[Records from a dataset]
▼

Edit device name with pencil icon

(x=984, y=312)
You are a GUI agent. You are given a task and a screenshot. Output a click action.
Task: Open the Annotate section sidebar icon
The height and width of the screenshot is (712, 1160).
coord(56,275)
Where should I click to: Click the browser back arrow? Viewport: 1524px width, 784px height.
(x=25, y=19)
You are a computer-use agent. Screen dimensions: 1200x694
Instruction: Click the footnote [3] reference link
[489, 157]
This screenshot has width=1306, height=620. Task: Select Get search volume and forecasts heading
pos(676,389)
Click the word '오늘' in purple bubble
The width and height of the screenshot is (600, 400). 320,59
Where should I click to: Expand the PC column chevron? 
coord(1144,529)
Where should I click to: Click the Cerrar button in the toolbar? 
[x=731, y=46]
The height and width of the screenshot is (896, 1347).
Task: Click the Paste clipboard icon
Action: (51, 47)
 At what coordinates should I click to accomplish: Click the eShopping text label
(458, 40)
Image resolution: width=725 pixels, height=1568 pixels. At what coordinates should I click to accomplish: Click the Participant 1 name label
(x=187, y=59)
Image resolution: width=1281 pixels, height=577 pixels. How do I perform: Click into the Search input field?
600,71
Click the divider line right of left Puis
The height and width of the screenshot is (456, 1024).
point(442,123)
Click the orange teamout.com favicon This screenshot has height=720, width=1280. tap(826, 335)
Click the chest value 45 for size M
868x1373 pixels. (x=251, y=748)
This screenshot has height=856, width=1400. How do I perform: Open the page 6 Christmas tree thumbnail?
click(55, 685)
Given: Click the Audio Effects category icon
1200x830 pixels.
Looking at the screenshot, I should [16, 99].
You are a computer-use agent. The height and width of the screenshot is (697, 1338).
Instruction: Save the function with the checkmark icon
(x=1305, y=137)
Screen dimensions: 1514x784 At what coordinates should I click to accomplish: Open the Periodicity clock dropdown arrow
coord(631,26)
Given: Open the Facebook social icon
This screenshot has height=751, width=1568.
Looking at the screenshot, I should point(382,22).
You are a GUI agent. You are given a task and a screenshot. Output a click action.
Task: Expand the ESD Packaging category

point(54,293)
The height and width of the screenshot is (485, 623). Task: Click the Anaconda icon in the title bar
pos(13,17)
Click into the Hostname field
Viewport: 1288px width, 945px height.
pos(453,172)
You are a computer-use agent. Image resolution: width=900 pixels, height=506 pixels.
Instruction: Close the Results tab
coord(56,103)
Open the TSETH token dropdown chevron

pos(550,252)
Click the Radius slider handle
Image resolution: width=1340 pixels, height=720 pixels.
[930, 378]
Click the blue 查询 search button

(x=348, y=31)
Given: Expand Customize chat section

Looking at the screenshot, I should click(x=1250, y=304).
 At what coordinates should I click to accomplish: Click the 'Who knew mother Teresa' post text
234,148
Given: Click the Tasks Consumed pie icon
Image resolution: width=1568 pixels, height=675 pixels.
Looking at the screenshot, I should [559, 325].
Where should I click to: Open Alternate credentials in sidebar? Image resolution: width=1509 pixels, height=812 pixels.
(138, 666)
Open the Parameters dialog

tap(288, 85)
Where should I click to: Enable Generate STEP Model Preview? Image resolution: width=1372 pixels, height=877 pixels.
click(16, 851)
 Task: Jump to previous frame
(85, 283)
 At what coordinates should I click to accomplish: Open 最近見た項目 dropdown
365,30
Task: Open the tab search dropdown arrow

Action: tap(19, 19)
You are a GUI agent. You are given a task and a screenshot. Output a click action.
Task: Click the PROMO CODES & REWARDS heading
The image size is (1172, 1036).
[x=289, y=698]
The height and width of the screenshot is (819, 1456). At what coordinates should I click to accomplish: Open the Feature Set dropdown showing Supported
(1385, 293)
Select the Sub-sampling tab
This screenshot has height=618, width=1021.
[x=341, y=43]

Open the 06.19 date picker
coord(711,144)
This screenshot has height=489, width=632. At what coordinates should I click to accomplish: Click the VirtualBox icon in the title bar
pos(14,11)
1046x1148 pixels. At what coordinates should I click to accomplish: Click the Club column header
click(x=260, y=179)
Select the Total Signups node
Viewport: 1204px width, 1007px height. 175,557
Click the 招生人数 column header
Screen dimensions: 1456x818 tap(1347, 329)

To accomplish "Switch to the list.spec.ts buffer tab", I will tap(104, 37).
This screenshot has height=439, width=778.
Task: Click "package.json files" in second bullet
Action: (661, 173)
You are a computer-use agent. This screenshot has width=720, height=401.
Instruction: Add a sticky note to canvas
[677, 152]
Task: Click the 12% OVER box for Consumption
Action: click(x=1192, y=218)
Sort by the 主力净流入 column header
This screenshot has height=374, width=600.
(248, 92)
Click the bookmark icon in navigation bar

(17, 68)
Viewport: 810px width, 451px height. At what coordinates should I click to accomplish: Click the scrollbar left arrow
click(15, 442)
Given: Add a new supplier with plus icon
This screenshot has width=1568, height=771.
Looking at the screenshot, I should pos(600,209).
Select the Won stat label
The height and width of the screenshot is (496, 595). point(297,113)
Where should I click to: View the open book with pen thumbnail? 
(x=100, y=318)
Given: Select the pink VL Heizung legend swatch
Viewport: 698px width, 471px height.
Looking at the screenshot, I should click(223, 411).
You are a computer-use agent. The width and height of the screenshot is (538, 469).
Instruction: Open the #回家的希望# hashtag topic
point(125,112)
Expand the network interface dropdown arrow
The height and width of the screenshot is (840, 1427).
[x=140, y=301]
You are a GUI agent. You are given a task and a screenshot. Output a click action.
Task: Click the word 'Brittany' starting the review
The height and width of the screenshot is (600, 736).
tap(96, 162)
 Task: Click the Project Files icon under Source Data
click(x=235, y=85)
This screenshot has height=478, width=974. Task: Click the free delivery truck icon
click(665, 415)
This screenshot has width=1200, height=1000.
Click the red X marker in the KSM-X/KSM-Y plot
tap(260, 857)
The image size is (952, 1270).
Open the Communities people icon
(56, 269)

▲

- _Work required_: Please copy, word for word, the lines of the material above between the line holding "You are a computer-use agent. Screen" and the line holding "868x1373 pixels. (x=251, y=748)", inclusive.

- _Output below_:
You are a computer-use agent. Screen dimensions: 1200x694
Instruction: Click the footnote [3] reference link
[489, 157]
This screenshot has width=1306, height=620. Task: Select Get search volume and forecasts heading
pos(676,389)
Click the word '오늘' in purple bubble
The width and height of the screenshot is (600, 400). 320,59
Where should I click to: Expand the PC column chevron? 
coord(1144,529)
Where should I click to: Click the Cerrar button in the toolbar? 
[x=731, y=46]
The height and width of the screenshot is (896, 1347).
Task: Click the Paste clipboard icon
Action: (51, 47)
 At what coordinates should I click to accomplish: Click the eShopping text label
(458, 40)
Image resolution: width=725 pixels, height=1568 pixels. At what coordinates should I click to accomplish: Click the Participant 1 name label
(x=187, y=59)
Image resolution: width=1281 pixels, height=577 pixels. How do I perform: Click into the Search input field?
600,71
Click the divider line right of left Puis
The height and width of the screenshot is (456, 1024).
point(442,123)
Click the orange teamout.com favicon This screenshot has height=720, width=1280. tap(826, 335)
Click the chest value 45 for size M
868x1373 pixels. (x=251, y=748)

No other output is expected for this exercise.